I'd add that I am an accountant ... about your age. I've seen public and private businesses from the other side, and can assure you that "audit opinions" have always been (from my perspective) and opinion for a dollar. The system is set up for people without scope, knowledge or frame of reference to collect data and summarize it cookbook style for layer after layer to massage and roll up the chain. The partner makes money by producing audit fees, not by losing the client. In more than one instance, I TOLD the audit manager where to look, with a wink and a nudge, refused to sign the rep letter, etc. and we still got the "clean opinion". A very good friend from my undergrad years was in the room at Enron with AA. They discussed the fraud, they knew all about the risk, and they took it anyway. Tossing them in prison, after disgorging them of all their trappings is the course of action. But the Gov't didn't go far enough ... they need to take the auditors also to create the proper "tension".

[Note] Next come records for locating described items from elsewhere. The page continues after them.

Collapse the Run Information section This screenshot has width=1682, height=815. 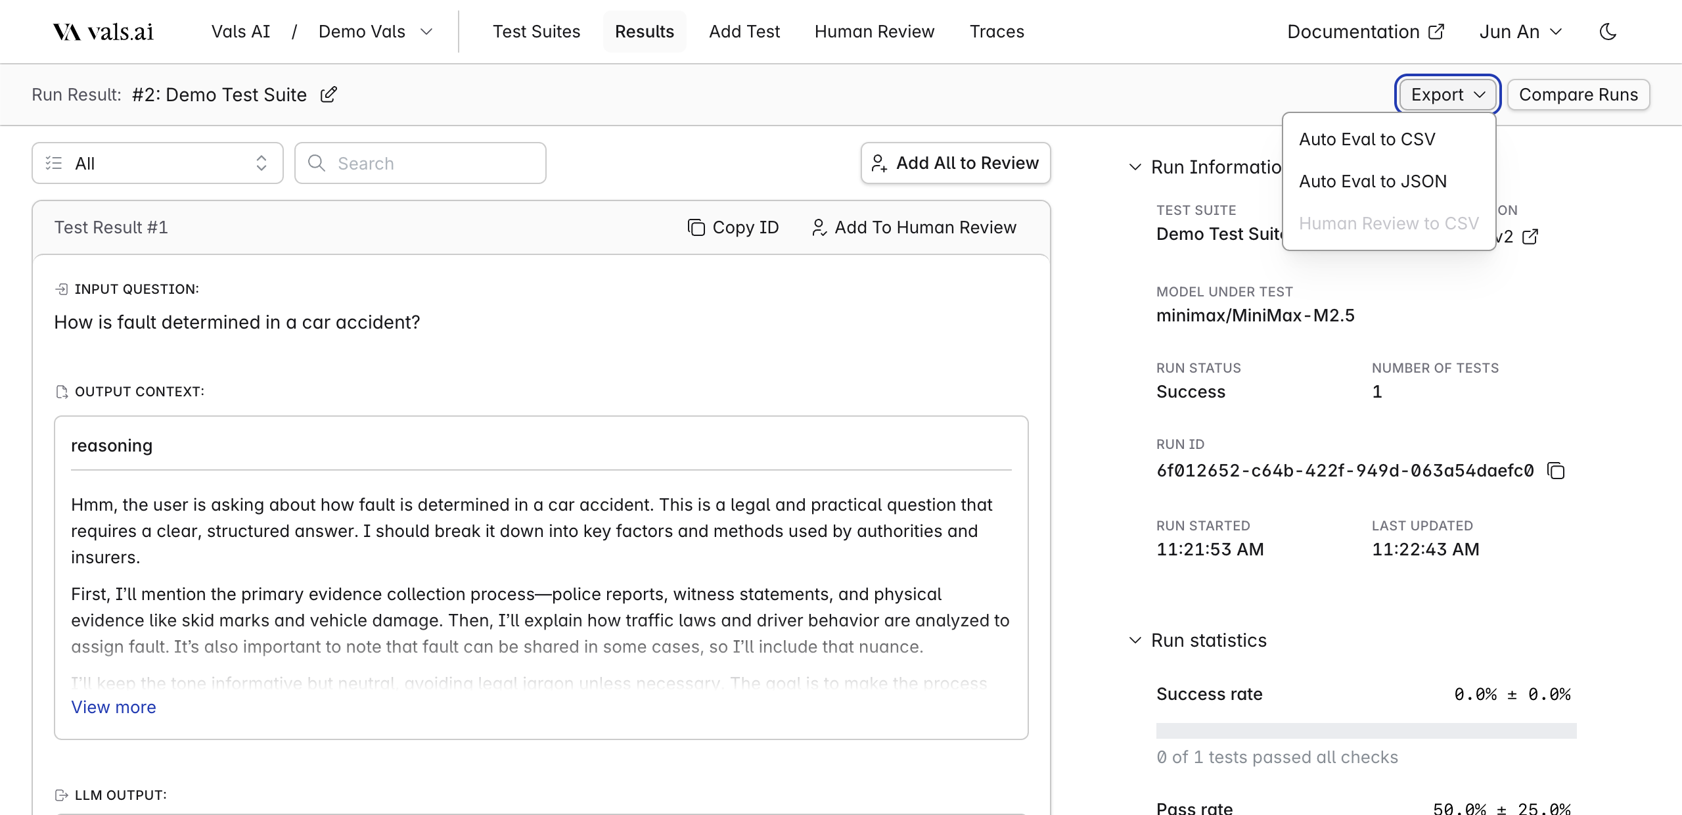click(x=1135, y=167)
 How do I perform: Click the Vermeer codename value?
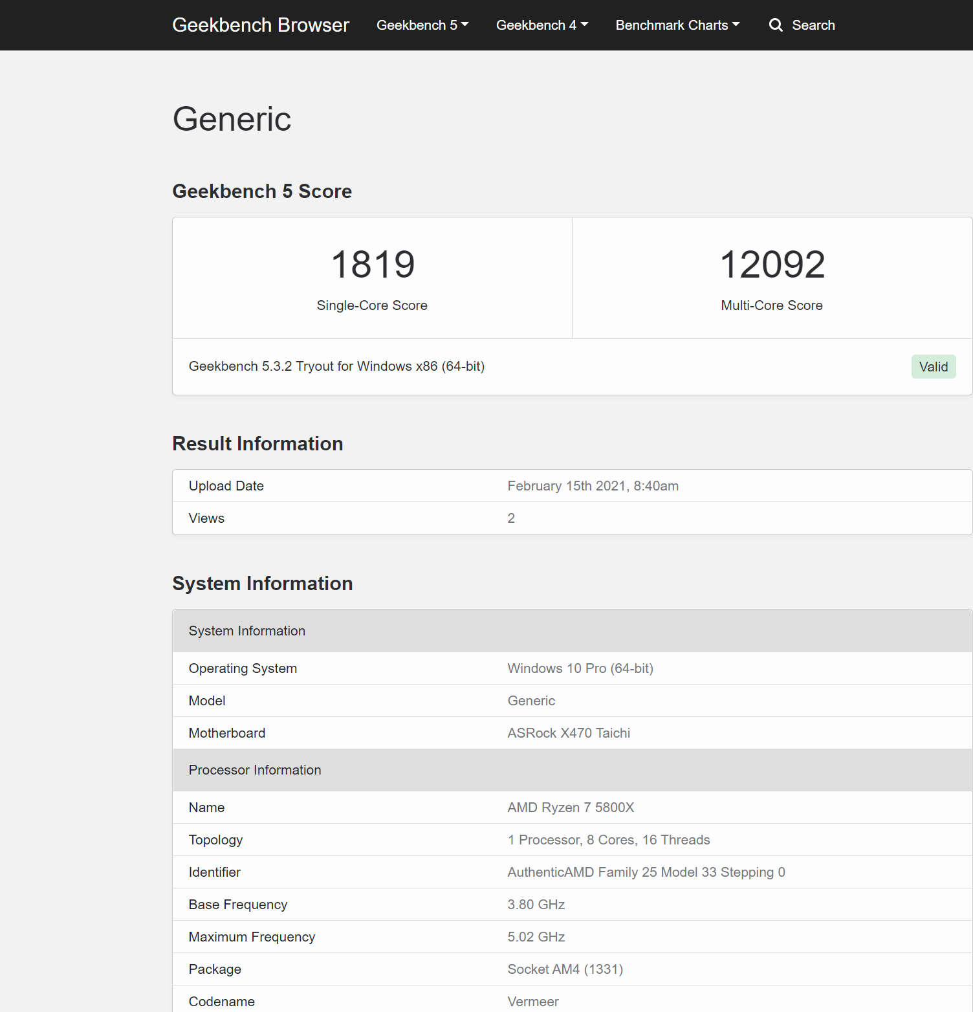click(x=533, y=1002)
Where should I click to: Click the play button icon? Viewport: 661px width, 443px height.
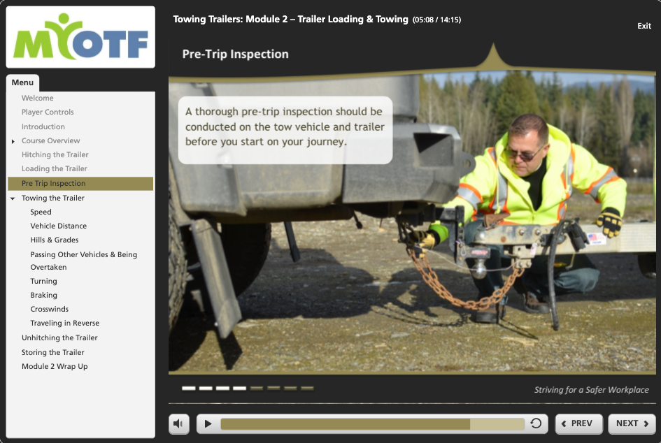tap(208, 423)
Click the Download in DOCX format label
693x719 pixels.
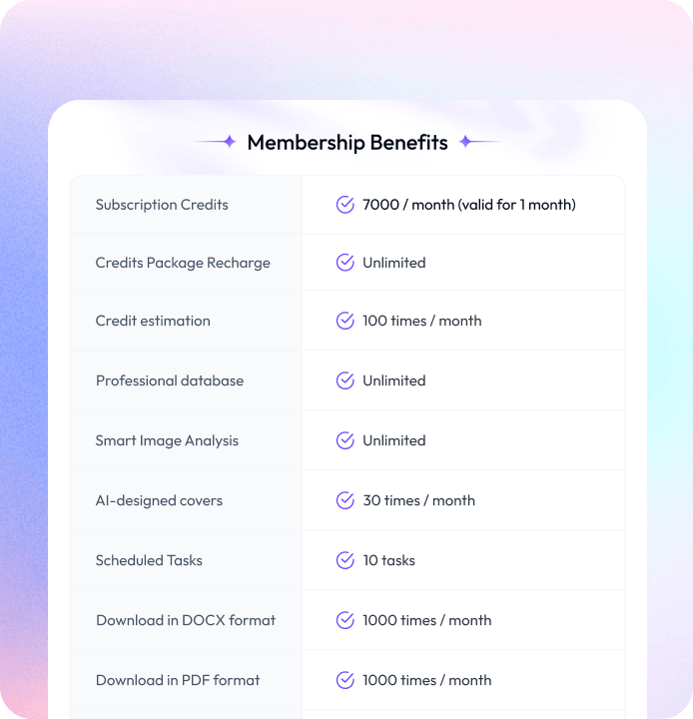click(x=186, y=620)
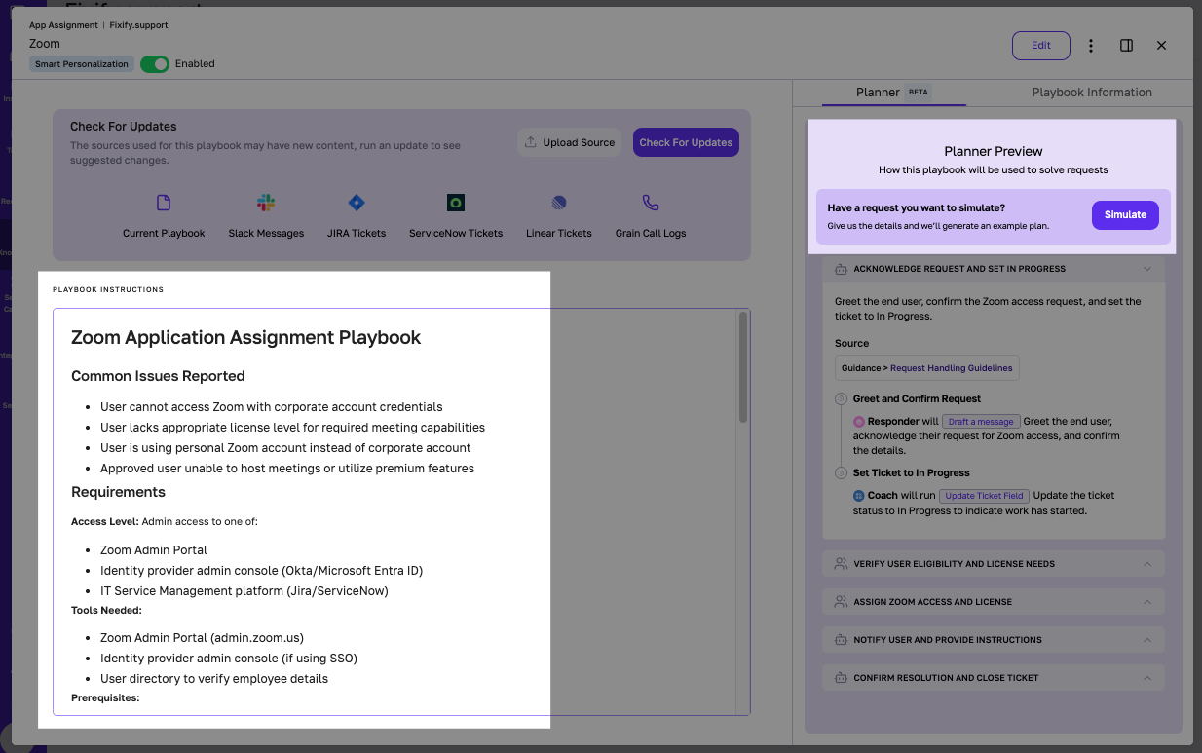Click the Simulate button
The image size is (1202, 753).
tap(1125, 214)
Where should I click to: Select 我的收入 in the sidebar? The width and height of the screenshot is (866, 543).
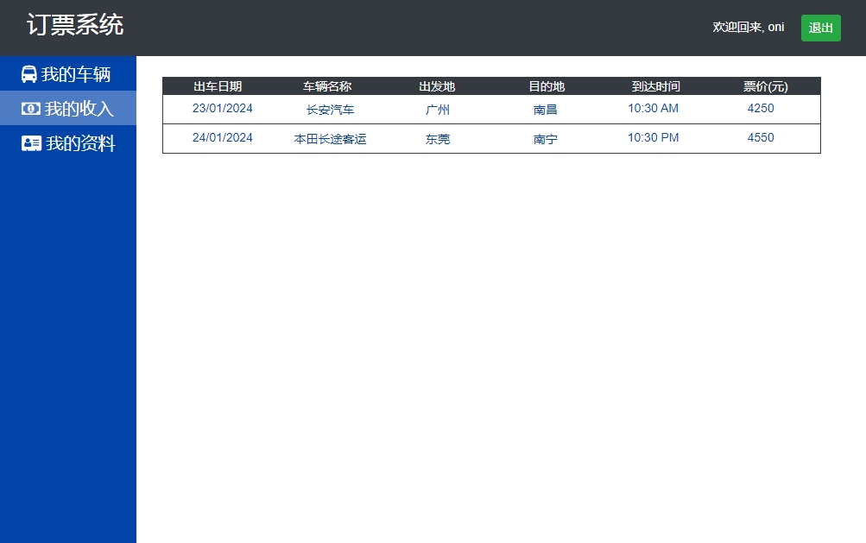(79, 109)
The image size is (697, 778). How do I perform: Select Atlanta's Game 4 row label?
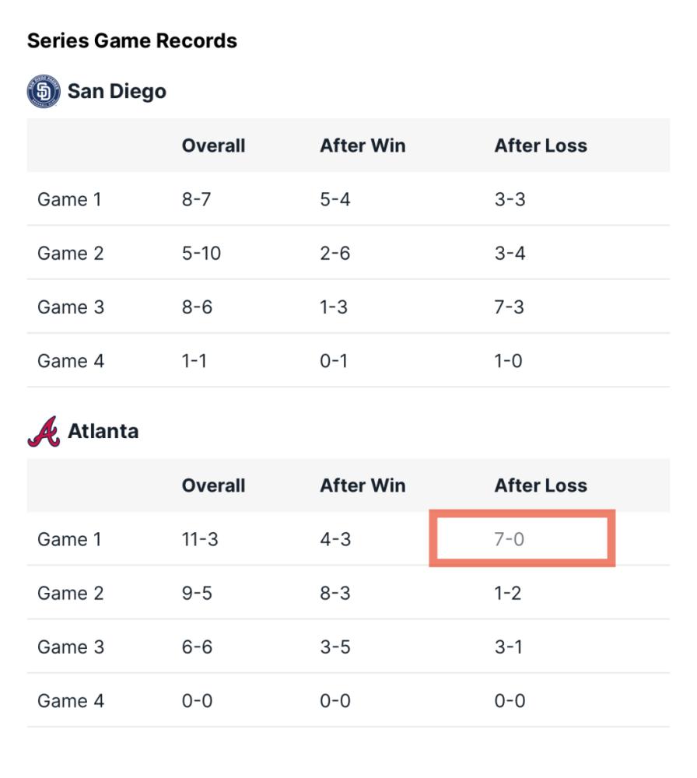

Instead, the failings of the audit world just got them replacement work for their "consulting" sides ... SarBox work.

JT  

By Blogger TigerHawk, at Tue Jun 17, 07:29:00 AM:

JT, I suppose I directionally agree with your point, although I have noticed a real change in how Big Four firms treat their clients in the last six years; I think you are getting much of what you want in the post-Enron climate, and some of it is good (and some of it is overboard).

That said, the Arthur Anderson prosecution was really dumb. The AA partners went to the other firms, and apart from some financial loss they are back in business, only with less price competition.  

By Anonymous Anonymous, at Tue Jun 17, 03:24:00 PM:

2. ...Private lawsuits, with their lower burden of proof, are more than adequate ...


4. Many of the reforms embedded in SarBox were simple to implement and made great sense. ...

TIGERHAWK EMBRACES LENINISM! FILM AT 11!